Divided Government May Help Restore the Republican Party

For the moment, the Democrats are expected to win control of one or both houses of Congress in the congressional election this fall.  That may have two strongly beneficial effects on the Republican Party:

  1. More congressional Republicans will rediscover their commitment to fiscal responsibility when most of the proposals for increased spending originate in a house of Congress controlled by the Democrats.  For the past five years, in contrast, congressional Republicans approved almost all proposals for increased spending by the Republican president or their party colleagues. 
  2. More social conservatives will rediscover their commitment to federalism in order to protect the authority to address value issues by state governments when it becomes clear that there is no political opportunity for federal decisions on these issues.  With the first unified Republican federal government in 50 years, in contrast, social conservatives have been motivated to propose federal political decisions on these issues for which there is no national consensus.

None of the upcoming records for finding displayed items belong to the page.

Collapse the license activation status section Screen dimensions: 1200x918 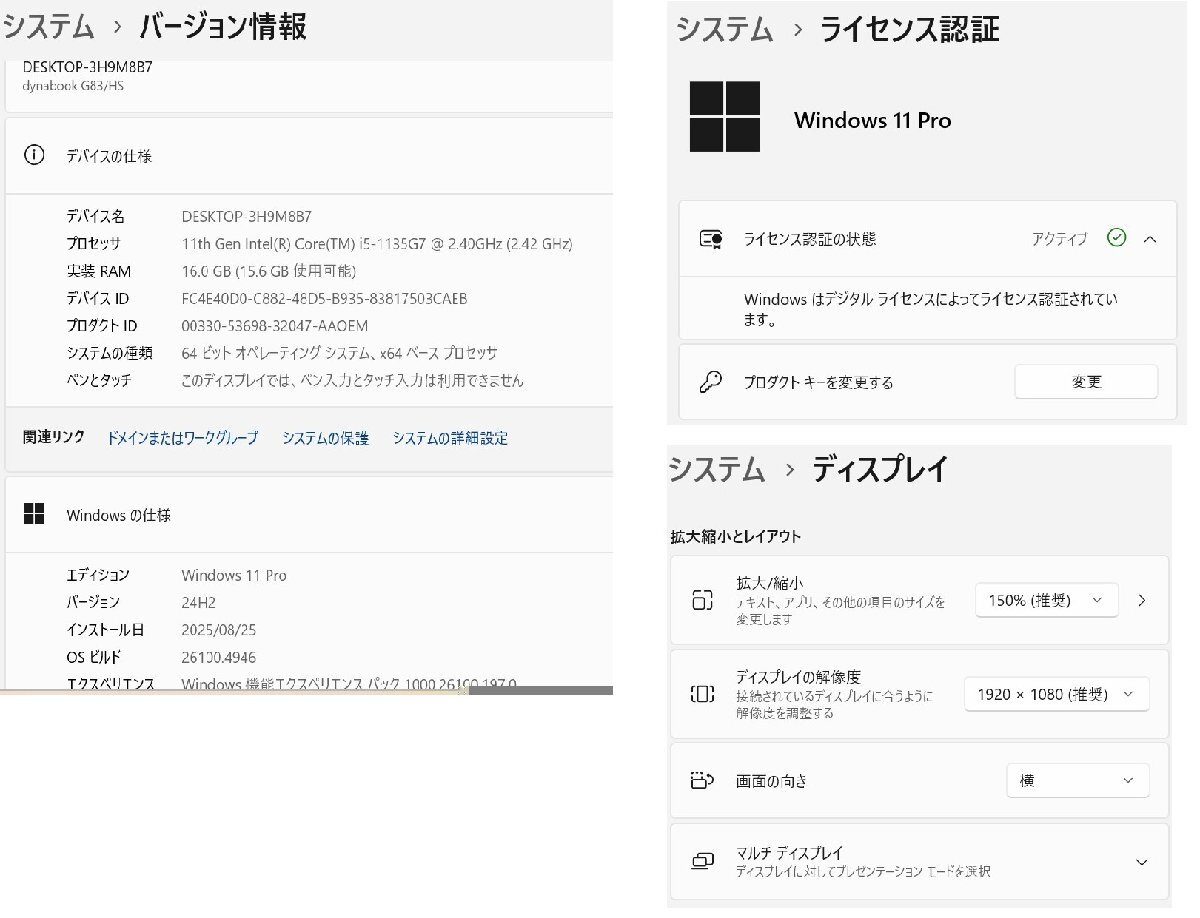1151,238
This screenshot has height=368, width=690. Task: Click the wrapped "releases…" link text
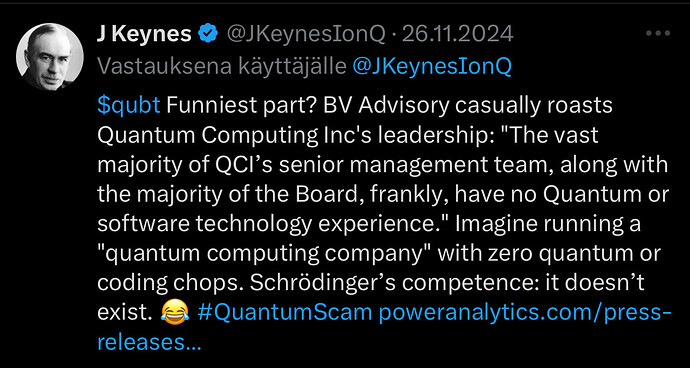pos(148,342)
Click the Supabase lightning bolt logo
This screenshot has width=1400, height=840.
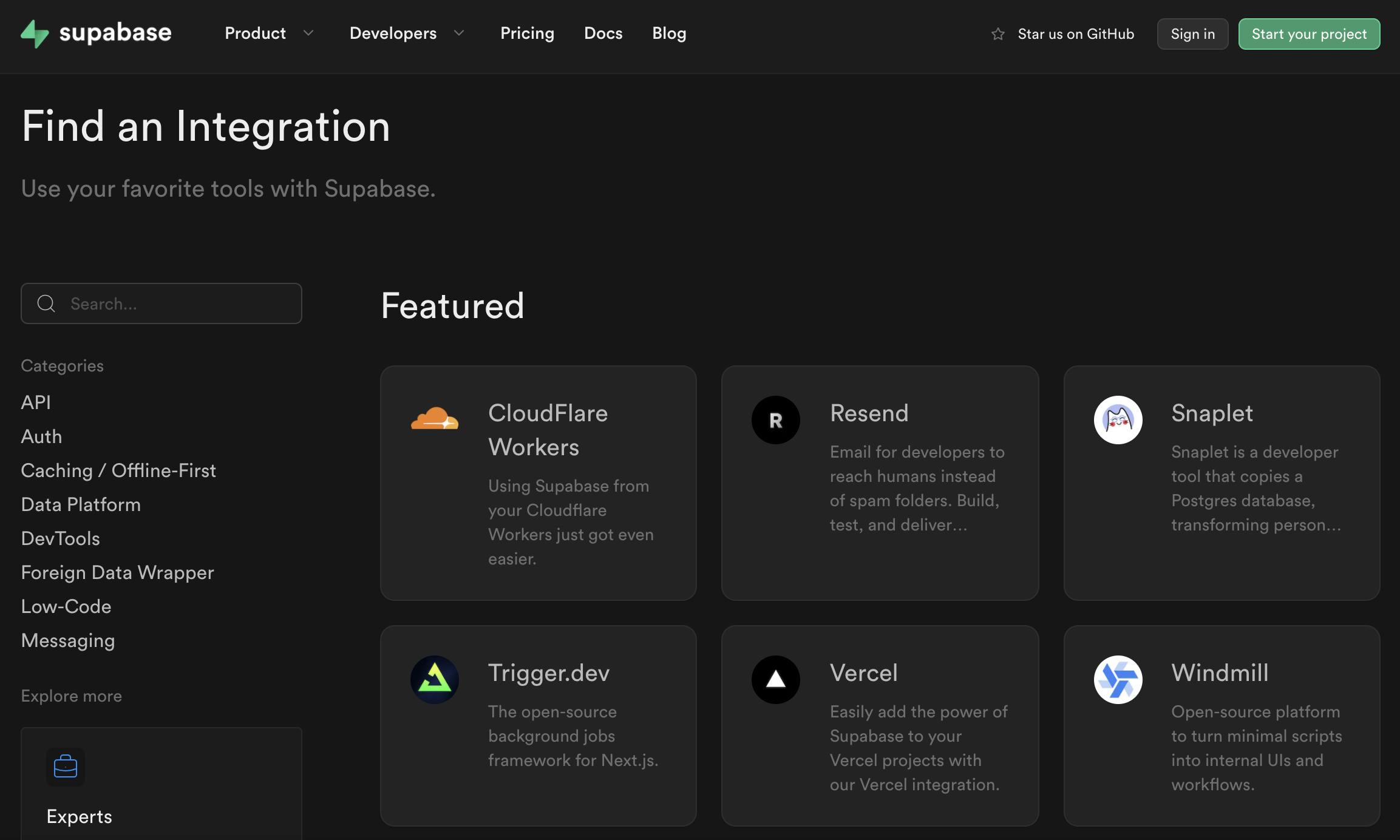35,33
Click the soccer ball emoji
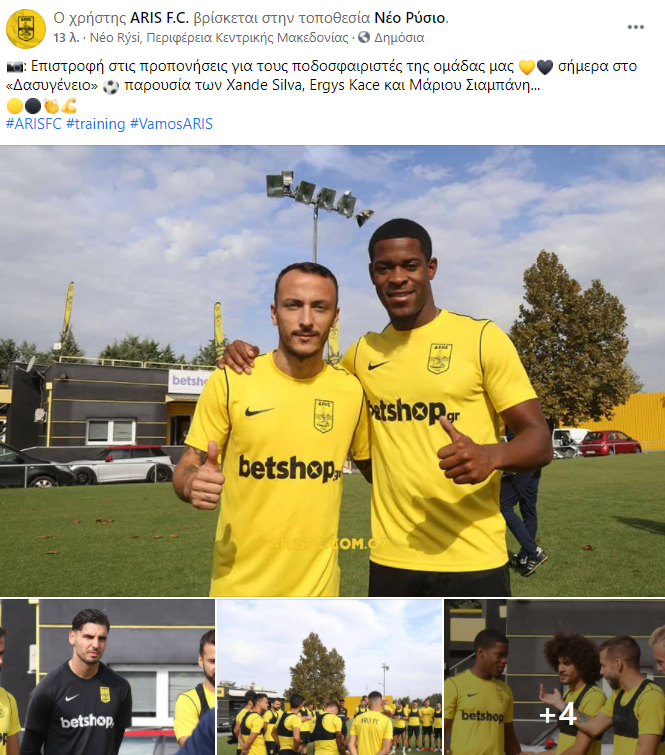The width and height of the screenshot is (665, 755). tap(111, 87)
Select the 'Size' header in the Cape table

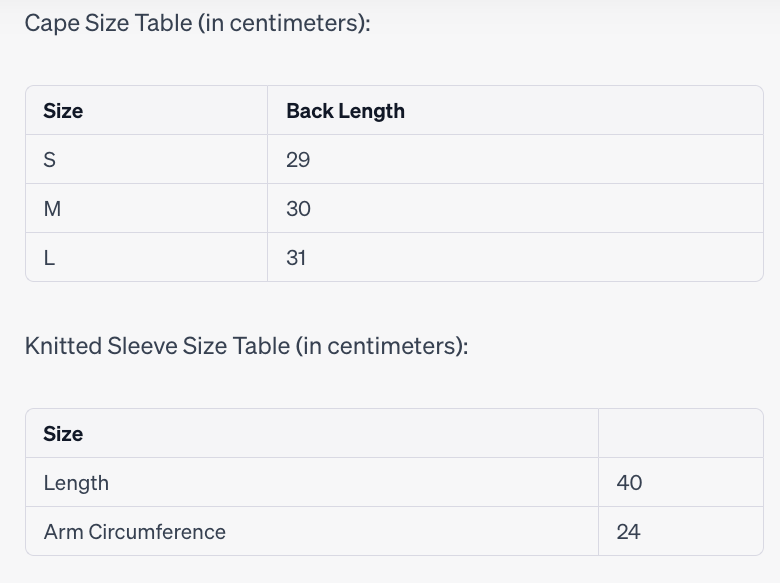63,111
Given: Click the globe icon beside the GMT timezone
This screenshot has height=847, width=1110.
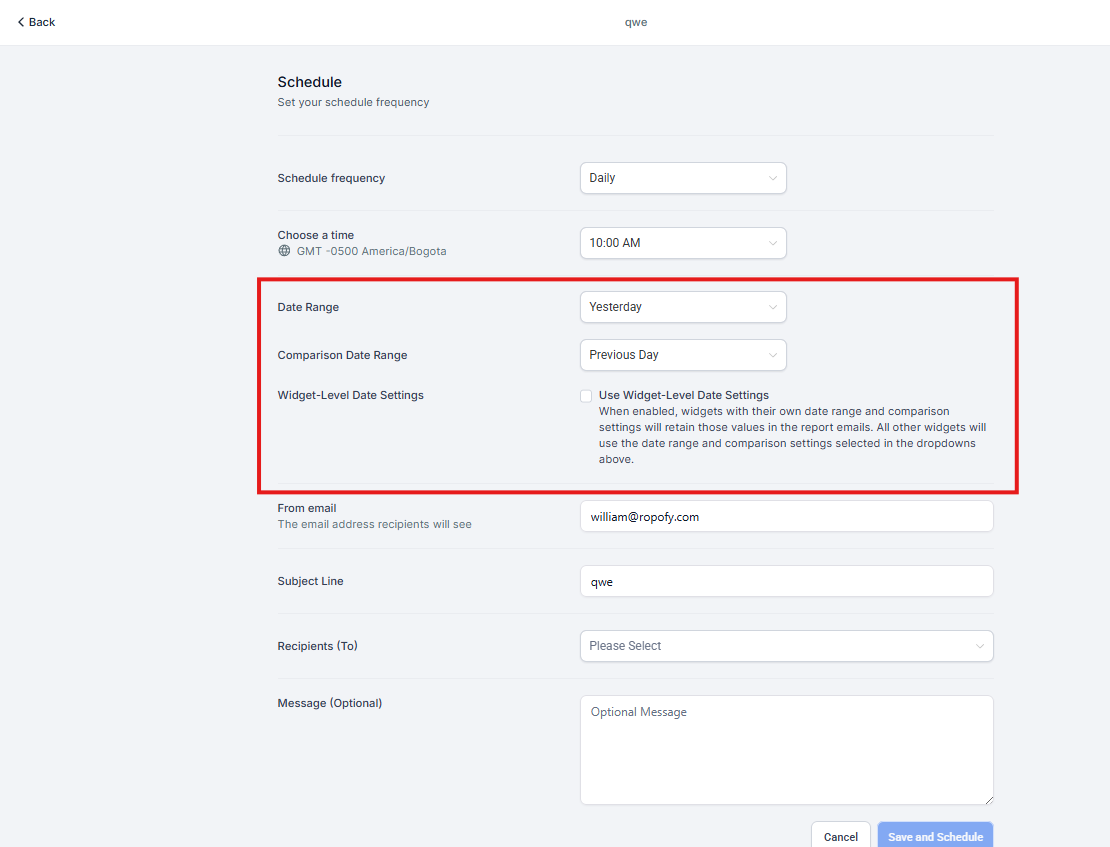Looking at the screenshot, I should click(284, 251).
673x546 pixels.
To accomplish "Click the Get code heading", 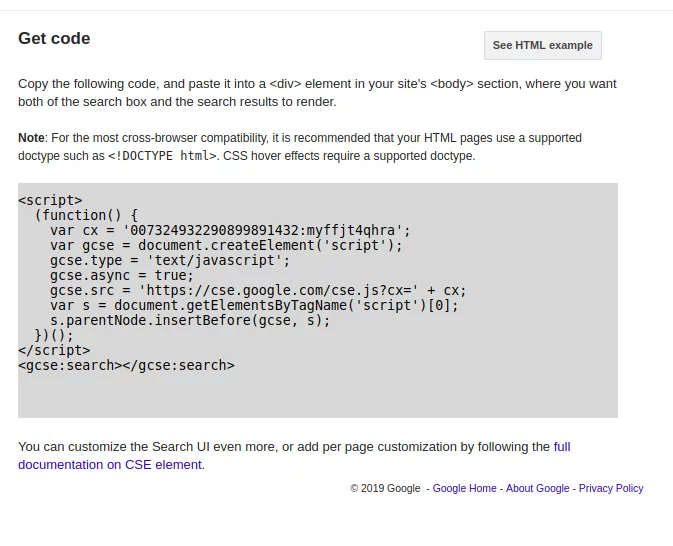I will (x=54, y=39).
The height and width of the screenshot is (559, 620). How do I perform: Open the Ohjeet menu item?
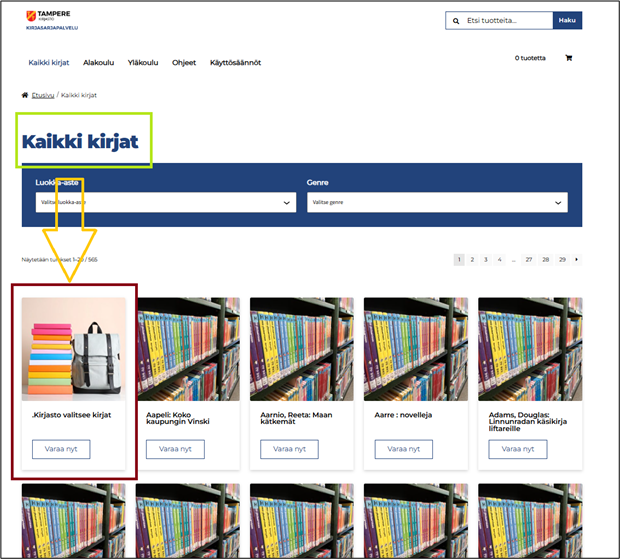pyautogui.click(x=184, y=62)
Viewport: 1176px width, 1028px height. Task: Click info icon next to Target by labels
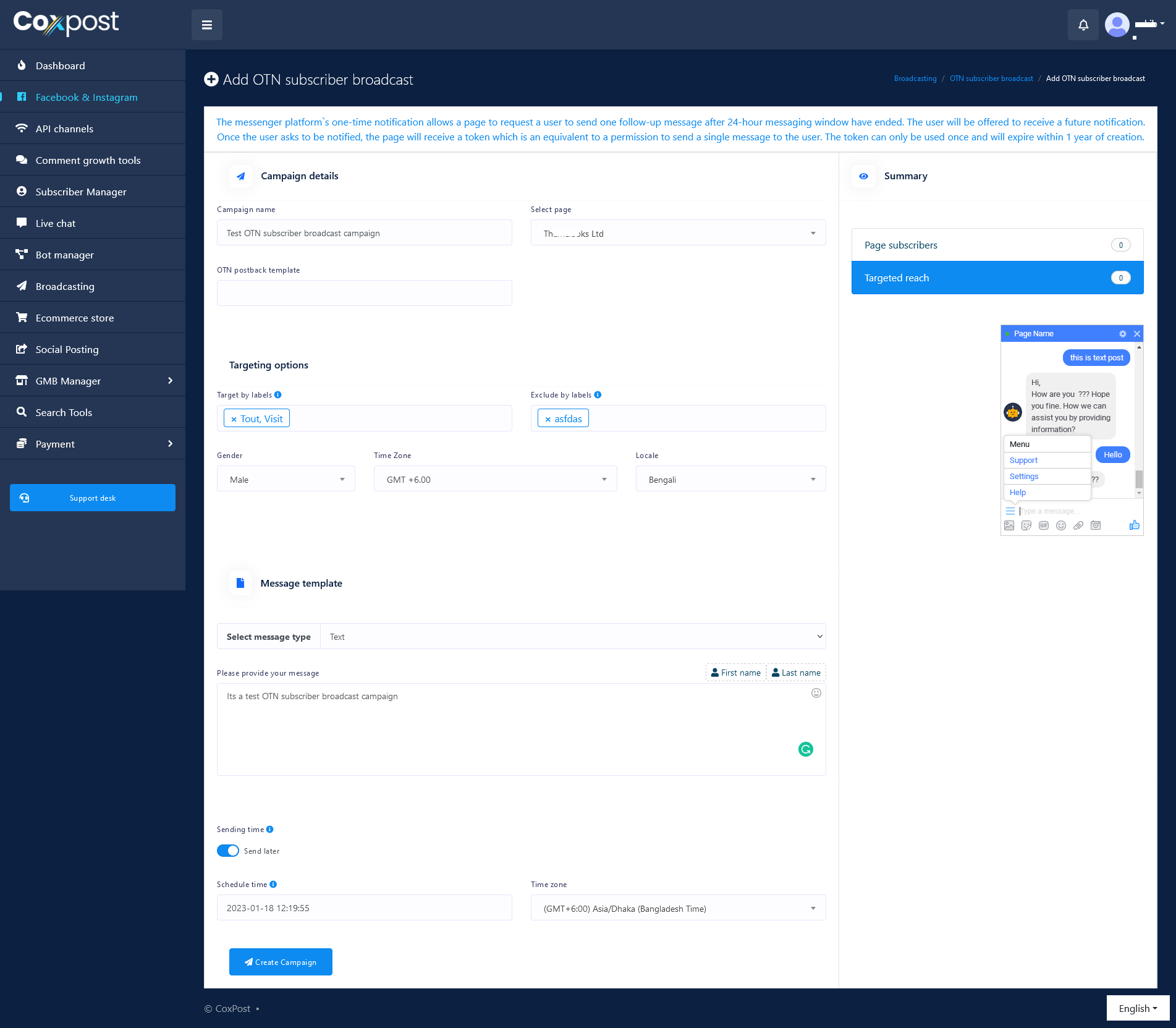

The combination of a long unnecessary war, the fiscal excesses disguised as compassionate conservatism, and an intolerant social agenda has almost destroyed the traditional Republican political coalition, leaving many of us without any enthusiasm for the candidates and policies of either party.  The first step to restoring the Republican Party, ironically, may be a Democratic victory in the congressional election this fall.

Several years in the political wilderness may do much to clear the mind.